One major advantage of the developed hybrid model is that it can specialize for specific features without losing its ability to generalize. Each one of the CNN, LSTM and MLP specializes for different cases in the literature. More specifically, CNN is used for image classification, LSTM is used for time series modeling and MLP can classify records that are not linearly separable. A hybrid model inherits the advantages of each methodology and combines them to correctly classify cyber-attacks. The biggest disadvantage of the introduced model is that it is "too deep" and it takes a long time to be able to train in the first place. However, once the training is done, the hybrid model works quickly to process the new measurements. Given the fact that in this research effort, authors use the combination of well-known algorithms that are already used in other fields like diagnostic apps, financial apps, educational, futuristic Internet of Things apps, there is no restriction on the application domain of the hybrid IDS. Following the optimization of the hyperparameters and the correct choice of the number of layers, the hybrid IDS could also be used to solve regression problems.

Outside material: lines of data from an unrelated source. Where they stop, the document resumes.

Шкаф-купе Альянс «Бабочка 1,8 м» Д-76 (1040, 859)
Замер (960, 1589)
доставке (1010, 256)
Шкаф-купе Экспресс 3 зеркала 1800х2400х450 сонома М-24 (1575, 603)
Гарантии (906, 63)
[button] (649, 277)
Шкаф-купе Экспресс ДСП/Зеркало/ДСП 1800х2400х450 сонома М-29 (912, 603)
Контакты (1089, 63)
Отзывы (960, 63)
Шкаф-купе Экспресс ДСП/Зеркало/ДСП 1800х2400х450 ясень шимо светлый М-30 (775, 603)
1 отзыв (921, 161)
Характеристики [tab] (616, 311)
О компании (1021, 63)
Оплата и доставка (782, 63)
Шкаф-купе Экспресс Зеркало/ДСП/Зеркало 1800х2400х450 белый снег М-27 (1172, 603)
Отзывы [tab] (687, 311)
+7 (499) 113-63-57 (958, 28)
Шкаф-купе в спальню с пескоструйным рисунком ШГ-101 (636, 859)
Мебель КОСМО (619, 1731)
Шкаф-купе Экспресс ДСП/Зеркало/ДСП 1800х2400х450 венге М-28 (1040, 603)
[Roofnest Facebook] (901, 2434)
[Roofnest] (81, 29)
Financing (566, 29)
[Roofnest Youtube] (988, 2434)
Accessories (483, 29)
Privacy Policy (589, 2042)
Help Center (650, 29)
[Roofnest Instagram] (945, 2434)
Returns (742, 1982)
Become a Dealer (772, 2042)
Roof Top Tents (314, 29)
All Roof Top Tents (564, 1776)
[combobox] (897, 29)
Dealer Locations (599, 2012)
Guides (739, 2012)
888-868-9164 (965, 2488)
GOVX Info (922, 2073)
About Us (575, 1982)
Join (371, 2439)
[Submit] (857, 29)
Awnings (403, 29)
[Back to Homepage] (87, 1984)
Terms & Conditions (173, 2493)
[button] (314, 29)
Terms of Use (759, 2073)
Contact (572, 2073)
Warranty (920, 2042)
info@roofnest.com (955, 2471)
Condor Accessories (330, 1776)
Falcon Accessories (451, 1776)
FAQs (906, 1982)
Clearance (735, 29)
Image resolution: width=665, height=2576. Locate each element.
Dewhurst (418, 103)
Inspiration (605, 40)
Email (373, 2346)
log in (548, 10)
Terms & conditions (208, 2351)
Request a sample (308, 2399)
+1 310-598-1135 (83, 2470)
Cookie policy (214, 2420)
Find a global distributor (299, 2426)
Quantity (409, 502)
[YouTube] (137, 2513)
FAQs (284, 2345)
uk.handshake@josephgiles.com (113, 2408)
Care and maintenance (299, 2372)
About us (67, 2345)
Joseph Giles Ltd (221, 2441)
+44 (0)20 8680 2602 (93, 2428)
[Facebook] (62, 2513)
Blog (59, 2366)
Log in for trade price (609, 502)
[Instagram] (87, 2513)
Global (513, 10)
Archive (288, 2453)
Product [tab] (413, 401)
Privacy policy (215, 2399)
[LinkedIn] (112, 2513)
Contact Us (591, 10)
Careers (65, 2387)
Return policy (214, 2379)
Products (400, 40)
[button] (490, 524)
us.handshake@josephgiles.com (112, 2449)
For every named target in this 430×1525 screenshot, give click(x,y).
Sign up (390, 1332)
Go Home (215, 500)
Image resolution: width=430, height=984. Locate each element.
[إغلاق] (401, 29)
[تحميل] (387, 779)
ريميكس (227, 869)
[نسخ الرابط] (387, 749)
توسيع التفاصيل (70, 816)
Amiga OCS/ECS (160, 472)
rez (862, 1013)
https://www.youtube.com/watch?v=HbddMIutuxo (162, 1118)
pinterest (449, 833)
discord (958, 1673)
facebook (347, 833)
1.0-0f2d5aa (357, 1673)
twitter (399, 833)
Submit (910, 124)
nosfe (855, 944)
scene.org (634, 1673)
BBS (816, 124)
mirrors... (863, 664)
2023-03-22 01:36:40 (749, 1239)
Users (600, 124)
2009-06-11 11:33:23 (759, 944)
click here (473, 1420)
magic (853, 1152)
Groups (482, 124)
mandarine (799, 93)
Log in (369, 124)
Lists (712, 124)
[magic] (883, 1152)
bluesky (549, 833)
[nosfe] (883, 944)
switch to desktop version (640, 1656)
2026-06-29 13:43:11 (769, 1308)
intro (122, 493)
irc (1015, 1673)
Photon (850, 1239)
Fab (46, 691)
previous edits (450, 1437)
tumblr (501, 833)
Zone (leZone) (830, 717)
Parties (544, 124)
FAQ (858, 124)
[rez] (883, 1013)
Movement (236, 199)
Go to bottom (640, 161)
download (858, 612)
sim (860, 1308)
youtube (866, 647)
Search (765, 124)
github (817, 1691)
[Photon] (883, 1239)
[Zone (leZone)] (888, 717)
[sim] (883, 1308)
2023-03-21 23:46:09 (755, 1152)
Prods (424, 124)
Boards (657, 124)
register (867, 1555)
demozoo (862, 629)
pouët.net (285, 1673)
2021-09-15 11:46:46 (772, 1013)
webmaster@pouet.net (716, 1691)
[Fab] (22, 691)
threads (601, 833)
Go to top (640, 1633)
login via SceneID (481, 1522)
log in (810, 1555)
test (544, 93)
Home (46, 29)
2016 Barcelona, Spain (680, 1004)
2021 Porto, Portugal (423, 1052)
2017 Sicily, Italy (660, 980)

And the above leads to the second contribution of this research is the fact that it introduces a “beginning to end” integrated approach for cyber intrusion detection, using the COREM2 hybrid neural network. The holistic model has the ability to save all network traffic packages. The proposed method has an average processing power of 10,000 packets per 8 s. It potentially can be used in any device that has Internet access. This rate can be improved further in order to achieve faster and thus more efficient classification. Our research effort paves the way for many future approaches.

Although the introduced model has proved to be very robust, there is always room for improvement. One of the future research direction will be the use of the synthetic minority oversampling technique (SMOTE) [78] in order for class #7 SYB_DoS to stop being a minority one and to allow the improvement of its respective classification indices. Furthermore, different time windows for the 115 extracted features could be used in order to test other methodologies, on the Kitsune Dataset. Finally, after the success of this research effort, the authors could continue testing other combinations of layers, with other parameters trying to achieve an even more efficient architecture. There is always room for improvement. After all, no model is perfect, and a model is good when it is practically useful. A significant advantage that Kitsune Network Attack Dataset provides is that the original network captures are included to the dataset. Thus, in a future research a different way of feature extraction could be used, aiming to offer a different number and type of features.